Norman Praises a Friend Killed in the Spanish Civil War

Cambridge [Massachusetts]
4 February [1937]

Dear Howie;

[…]

As you say, the Spanish news is encouraging but always excruciating — the news accounts are getting so viciously pro-fascist that it indicates the determination of the international bourgeoisie led by Britain & ably officered by Italy & Germany to prevent a victory for the People’s Front in Spain

I don’t think I told you (because the letter was general) that early in January I received a letter from a friend in Cambridge [England] telling of the death of a very close associate and companion of mine, [E.C.B.] MacLauren, of St. John’s College, who was killed outside Madrid in the first days of the furious assault on it. He was a volunteer in the International Brigade — a group of “heaven-stormers” if there ever was any. (Have you read full accounts of the rugged heroism of that Brigade? […])

= Exercise description =
Render this sentence from the letter above in Spanish: "He was a volunteer in the International Brigade — a group of “heaven-stormers” if there ever was any."

= Provided information =
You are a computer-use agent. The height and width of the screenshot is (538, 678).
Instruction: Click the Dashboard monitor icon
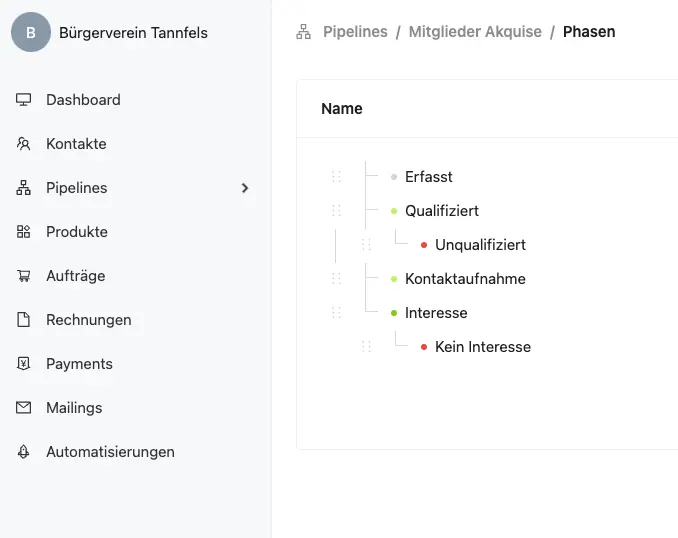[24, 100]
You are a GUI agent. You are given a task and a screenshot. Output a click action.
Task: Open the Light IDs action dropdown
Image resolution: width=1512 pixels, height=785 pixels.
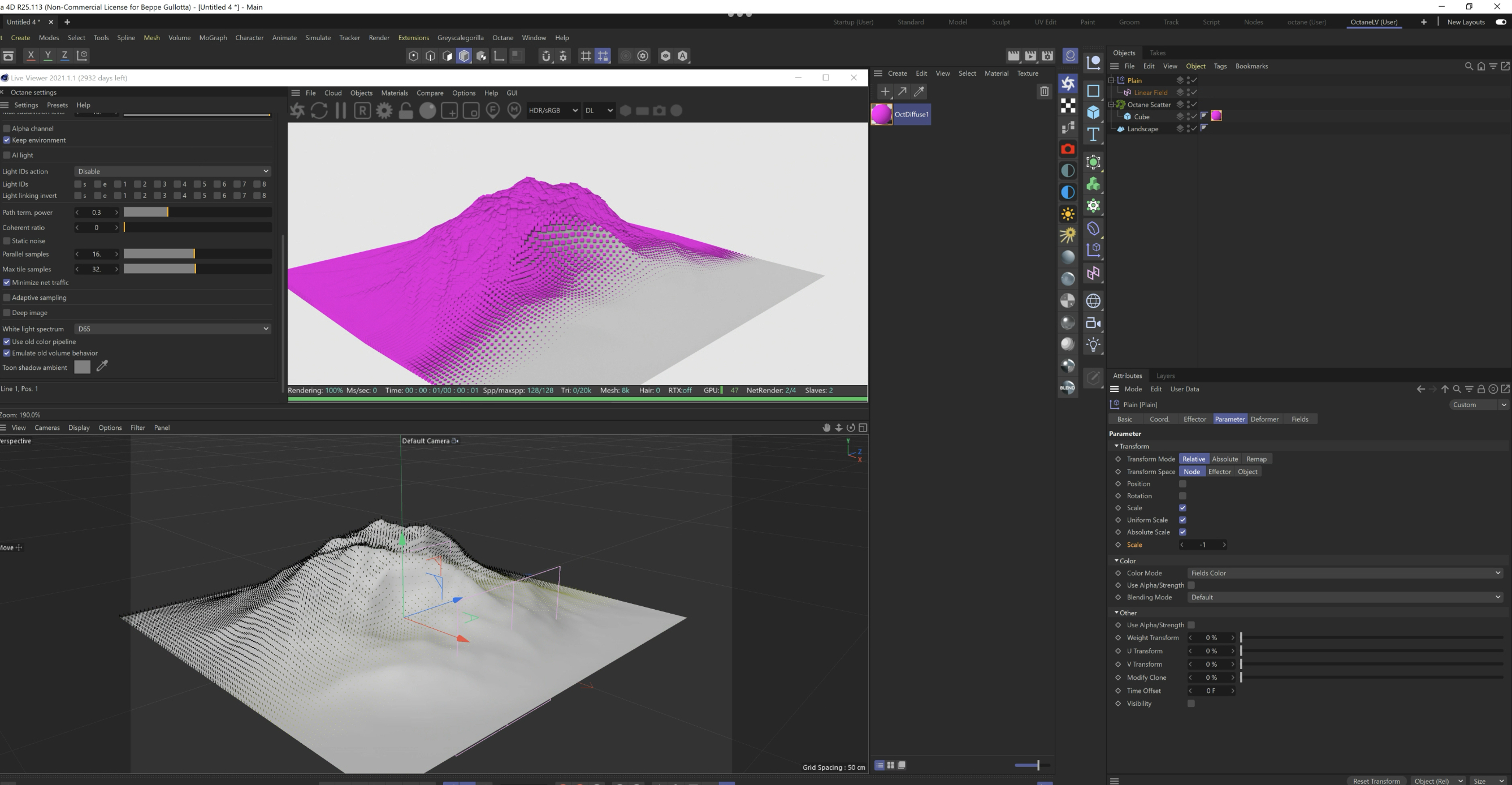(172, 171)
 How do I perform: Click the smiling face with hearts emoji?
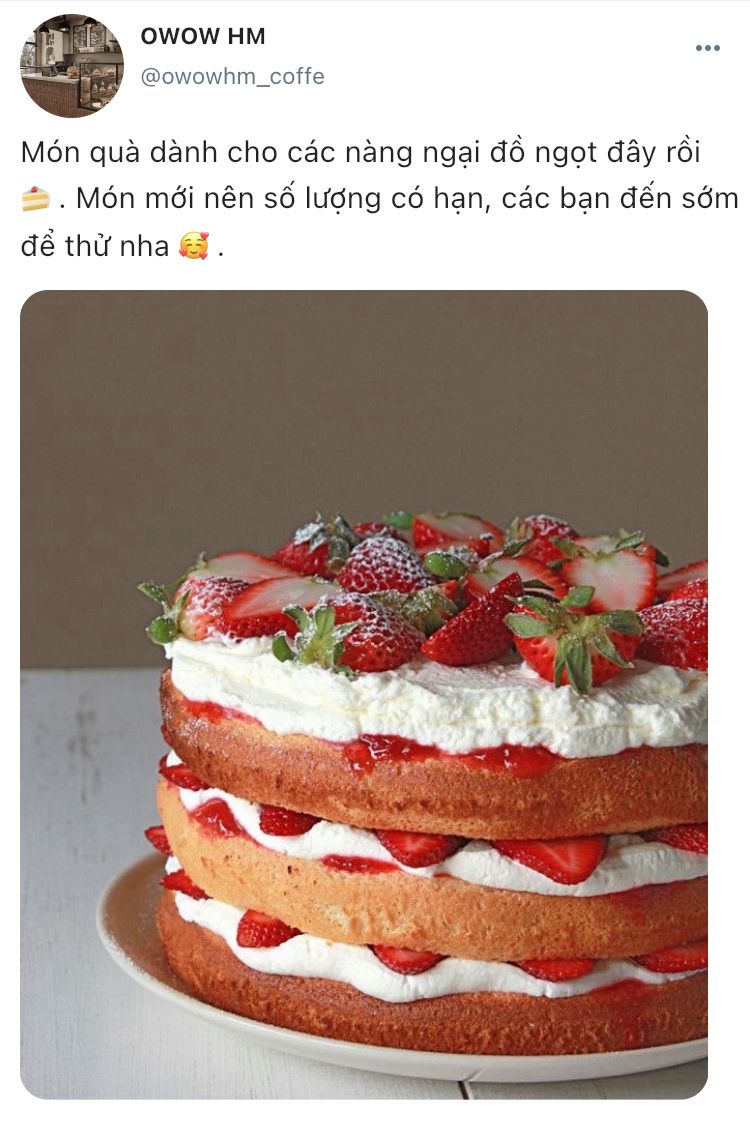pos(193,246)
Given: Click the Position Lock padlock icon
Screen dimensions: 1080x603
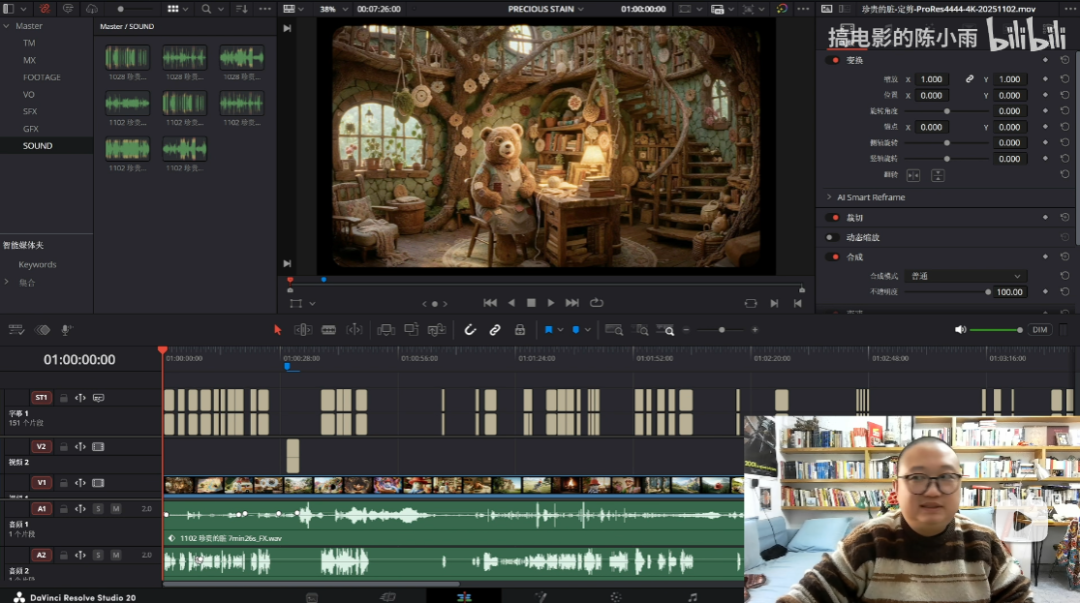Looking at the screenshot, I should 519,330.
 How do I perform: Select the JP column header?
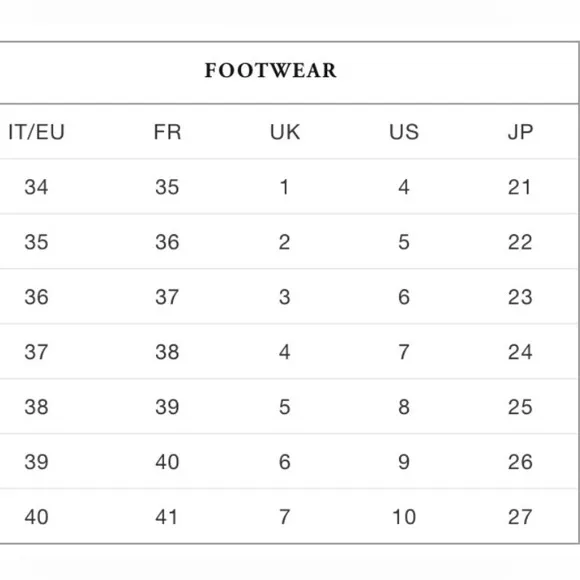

= Reply to the exercise =
Era voluntario en la Brigada Internacional, un grupo de «asaltantes del cielo», si es que alguna vez los hubo.